> **Information given**:
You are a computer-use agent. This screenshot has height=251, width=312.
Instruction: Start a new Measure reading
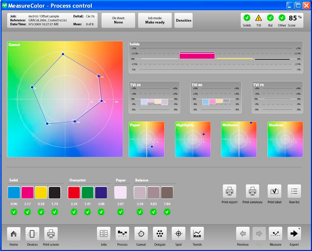click(x=275, y=234)
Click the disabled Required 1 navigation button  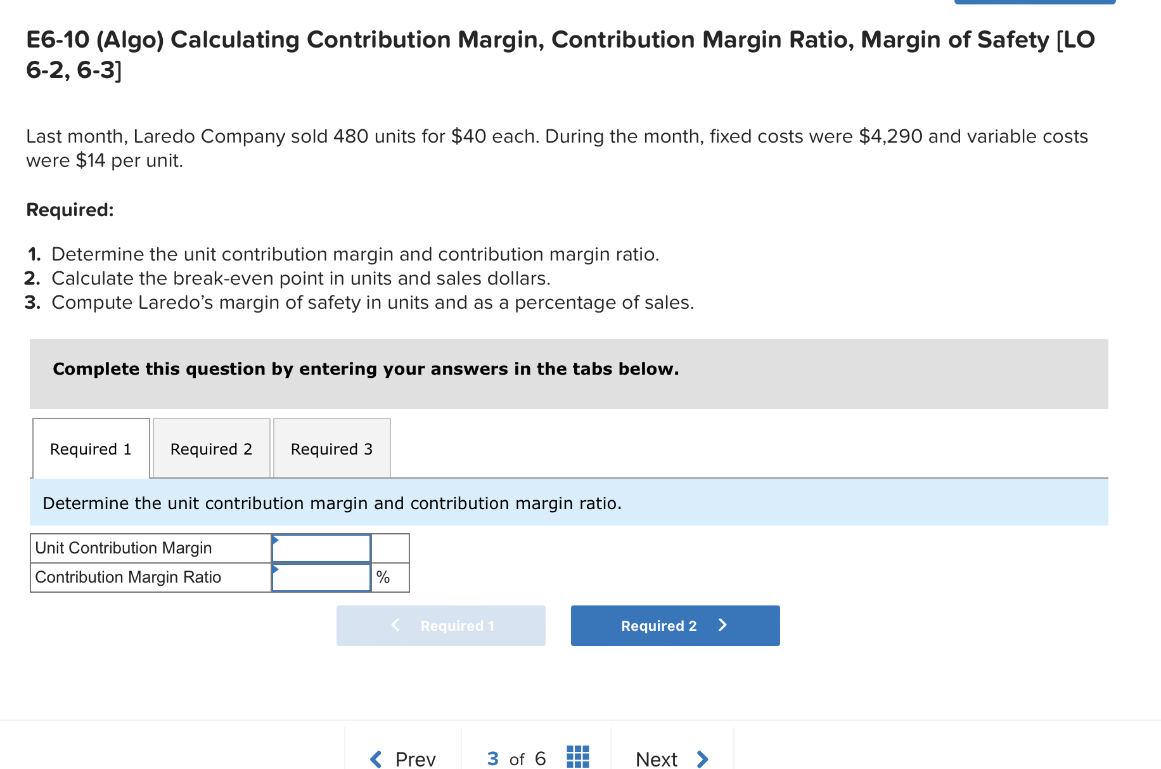pos(440,625)
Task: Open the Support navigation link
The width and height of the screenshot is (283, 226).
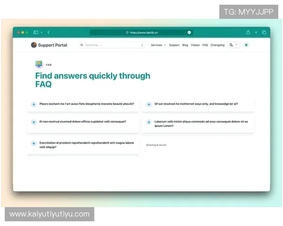Action: [x=174, y=45]
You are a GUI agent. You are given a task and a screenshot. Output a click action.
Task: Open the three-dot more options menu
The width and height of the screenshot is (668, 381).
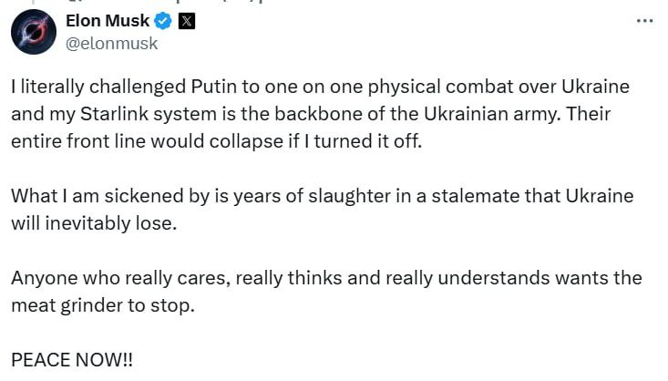[644, 20]
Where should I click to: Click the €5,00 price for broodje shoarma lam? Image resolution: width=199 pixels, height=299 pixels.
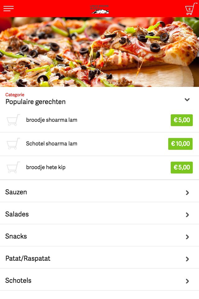pyautogui.click(x=182, y=120)
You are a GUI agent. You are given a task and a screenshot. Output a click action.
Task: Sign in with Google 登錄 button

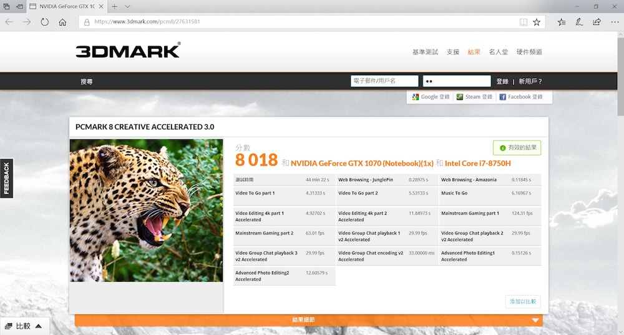point(431,97)
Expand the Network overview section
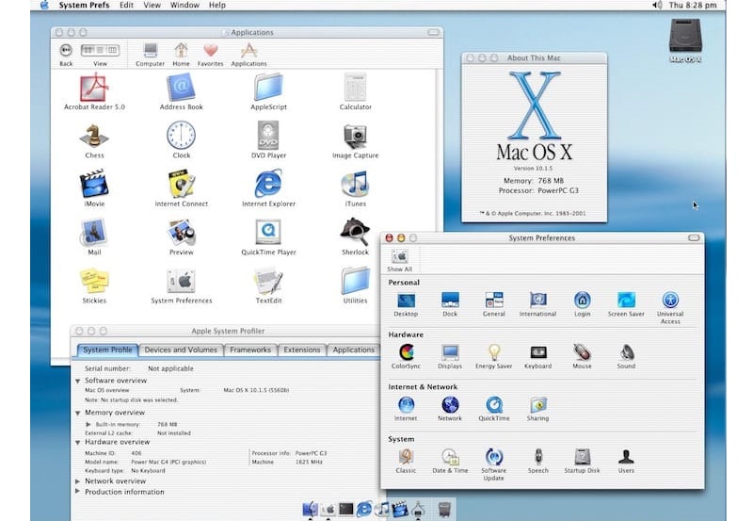Image resolution: width=753 pixels, height=521 pixels. (78, 481)
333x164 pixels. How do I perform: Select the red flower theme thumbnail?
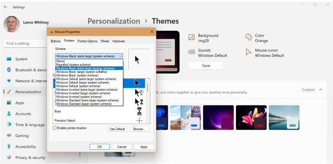[x=251, y=118]
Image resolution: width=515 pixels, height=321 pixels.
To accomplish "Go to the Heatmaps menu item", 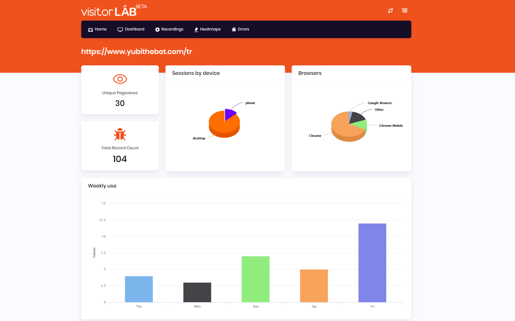I will (x=210, y=29).
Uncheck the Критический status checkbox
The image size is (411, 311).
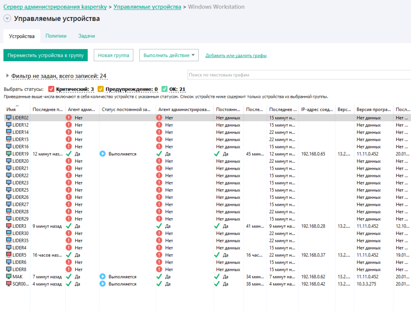coord(51,89)
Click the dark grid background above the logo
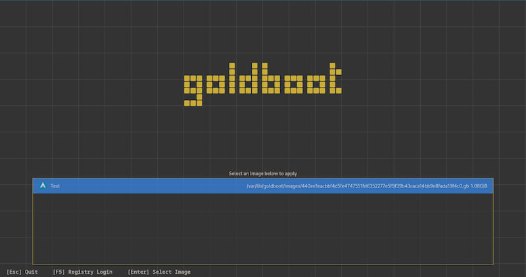The height and width of the screenshot is (277, 526). click(263, 33)
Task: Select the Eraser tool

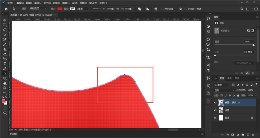Action: coord(5,54)
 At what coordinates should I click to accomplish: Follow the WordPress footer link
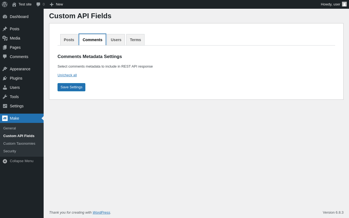101,213
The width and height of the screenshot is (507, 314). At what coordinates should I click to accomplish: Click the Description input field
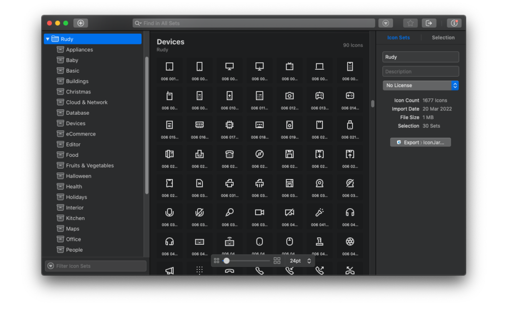420,71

> **Directions for this task**: The expected output is the exact run of lines from the one containing "Uncheck the Критический status checkbox" through the final line of the data above, both ends included, with no pictures.

> **Finished exercise**:
Uncheck the Критический status checkbox
The image size is (411, 311).
coord(51,89)
Click the dark grid background above the logo
The height and width of the screenshot is (277, 526). click(263, 33)
Task: Select the Eraser tool

Action: coord(5,54)
 At what coordinates should I click to accomplish: Follow the WordPress footer link
101,213
The width and height of the screenshot is (507, 314). At what coordinates should I click to accomplish: Click the Description input field
420,71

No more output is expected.